### Extrait
L’incertitude causée par le Brexit est organisationnelle autant qu’économique et morale pour les entreprises franciliennes, qu’elles soient des géants implantés à la Défense, des sous-traitants industriels ou de jeunes pousses exportatrices de services. Pour bien des sociétés, la sortie du Royaume-Uni représente des risques potentiels pour leur activité, mais les atermoiements britanniques encore manifestes ce week-end (le parlement ayant refusé de valider le second accord avec l’Union européenne, Ndlr) semblent compliquer l’établissement de stratégies pertinentes.

Selon les secteurs et les tailles d’entreprise, ce flou comme le Brexit lui-même constituent un danger plus ou moins grand, plus ou moins anticipé aussi, témoignent trois responsables des grands cabinets d’audit et de conseil comme la Chambre de commerce et d’industrie des Hauts-de-Seine. Mais le contexte y est de moins en moins favorable, alors que l’économie mondiale, déjà sous le coup d’une guerre commerciale entre Chine et États-Unis, semble approcher d’une crise.

« Pour être très franc et très cynique, en tant qu’enseignant-chercheur sur les questions européennes et internationales dans une école de management, c’est une occasion de montrer à quel point il est important, dans le monde d’aujourd’hui, que les futurs dirigeants soient très alertes quant aux événements extérieurs », expose sans fard Bastien Nivet, responsable du premier cycle du programme Grande école de l’Ecole de management Léonard de Vinci (EMLV).

« Ce qui est compliqué dans le cas du Brexit est effectivement que la lisibilité et la prédictibilité sont assez faibles, on a un processus qui n’en finit pas de rebondir, de se prolonger, de changer, et dont l’issue reste encore aujourd’hui incertaine, analyse-t-il de sa complexité pour les entreprises. Pour les acteurs économiques, dont ce n’est pas le métier, ce travail d’anticipation et de préparation est extrêmement compliqué. »

### Vos tâches
a – Relevez, dans l'extrait sur le Brexit, toutes les catégories d'entreprises franciliennes énumérées dans sa première phrase.
b – Poursuivez l'extrait consacré au Brexit et aux entreprises franciliennes à partir de sa dernière phrase.

### Données fournies
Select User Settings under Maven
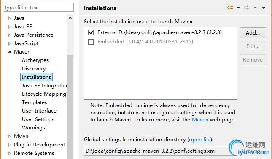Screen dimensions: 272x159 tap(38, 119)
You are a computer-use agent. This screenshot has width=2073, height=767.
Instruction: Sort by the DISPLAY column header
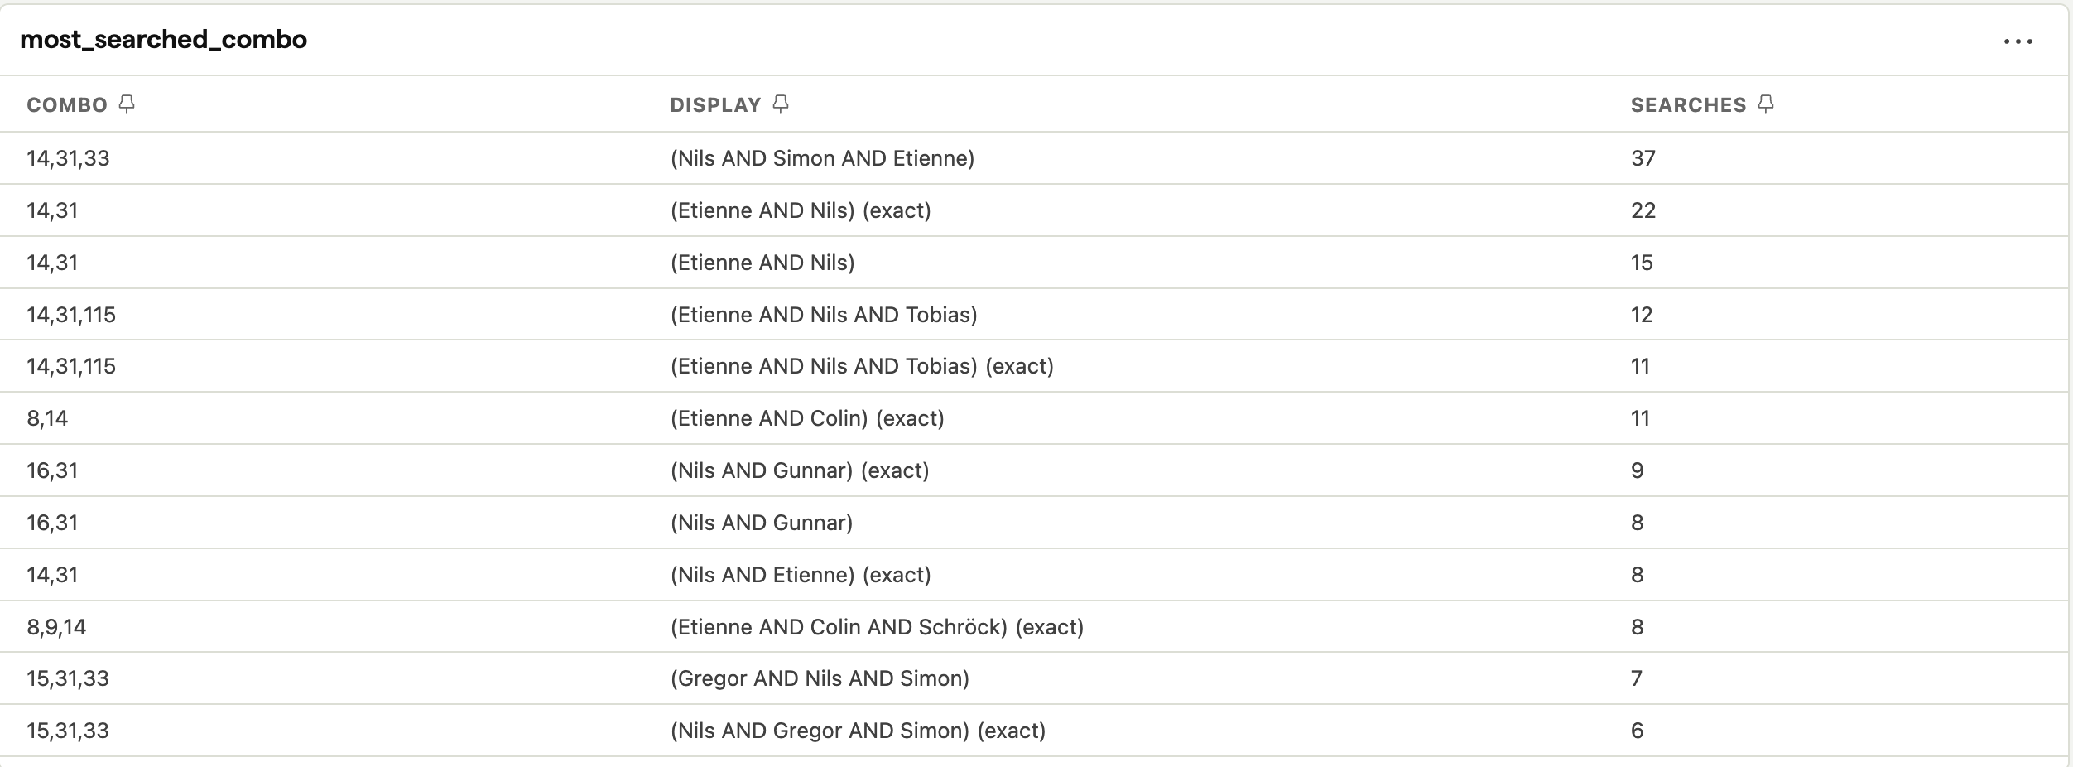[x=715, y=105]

* * *

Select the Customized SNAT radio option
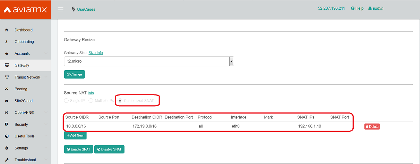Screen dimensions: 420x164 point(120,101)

### Réponses attendues
a –
- des géants implantés à la Défense
- des sous-traitants industriels
- de jeunes pousses exportatrices de services

b –
« La banque a, de longue date, pris le parti d’anticiper un « no-deal » ou « hard Brexit » comme scénario central afin d’assurer le maintien de l’activité », indique la Société générale.

Seuls quelques secteurs seraient à ce jour parfaitement préparés au Brexit, dont l’aéronautique et l’automobile, très sensibles aux questions de flux et disposant souvent d’implantations industrielles au Royaume-Uni. La banque, elle aussi, aurait maintenant tout prévu, y compris les petits établissements parfois initialement en retard, mais dont les derniers préparatifs ont pu se faire grâce au premier report intervenu en mars dernier.

« La banque a, de longue date, pris le parti d’anticiper un « no-deal » ou « hard Brexit » comme scénario central afin d’assurer le maintien de l’activité, dans le pire des cas », indique ainsi la Société générale, dont le siège de la Défense pourrait accueillir sans difficultés les quelques milliers de salariés rapatriés. « Nous avons été extrêmement actifs dans nos échanges avec nos clients sur le sujet, et leur avons assuré que nous serons en mesure de continuer à les accompagner par la suite », rassure la banque.

« C’est un secteur qui a anticipé le sujet depuis longtemps pour une raison assez simple : s’agissant d’un secteur régulé, pour pouvoir exercer dans un pays, il faut y être autorisé », rapporte Nicolas Fleuret, associé chez Deloitte. « Les autorités de chaque pays ont martelé régulièrement des messages de communication en direction des banques, […] c’est un secteur sur lequel il y a eu une attention importante », poursuit celui qui coordonne le pôle chargé des régulations du secteur financier.

« Ils ont obtenu des agréments mis en place des entités, mais souvent avec un volume d’activité relativement réduit, rappelle-t-il de la compétition entre métropoles européennes pour capter d’éventuels déplacements d’activité des grandes banques. C’est là que l’on observe encore un peu d’attentisme, certains attendent de voir où va le Brexit pour basculer ou pas du volume d’activité. »

« Le Brexit, tout le monde s’en serait bien passé ! C’est une mauvaise affaire, non seulement pour le Royaume-Uni, mais aussi pour l’Europe », témoigne pour sa part Marc Lhermitte, associé d’un autre grand de l’audit et du conseil, EY. Evoquant la révolution numérique, les changements touchant le monde du travail, mais aussi la montée des populismes ou les menaces qui pèsent sur l’économie mondiale, ce spécialiste des implantations des sociétés voit le Brexit comme « à l’intersection de phénomènes plus importants » d’une période « extrêmement intense ».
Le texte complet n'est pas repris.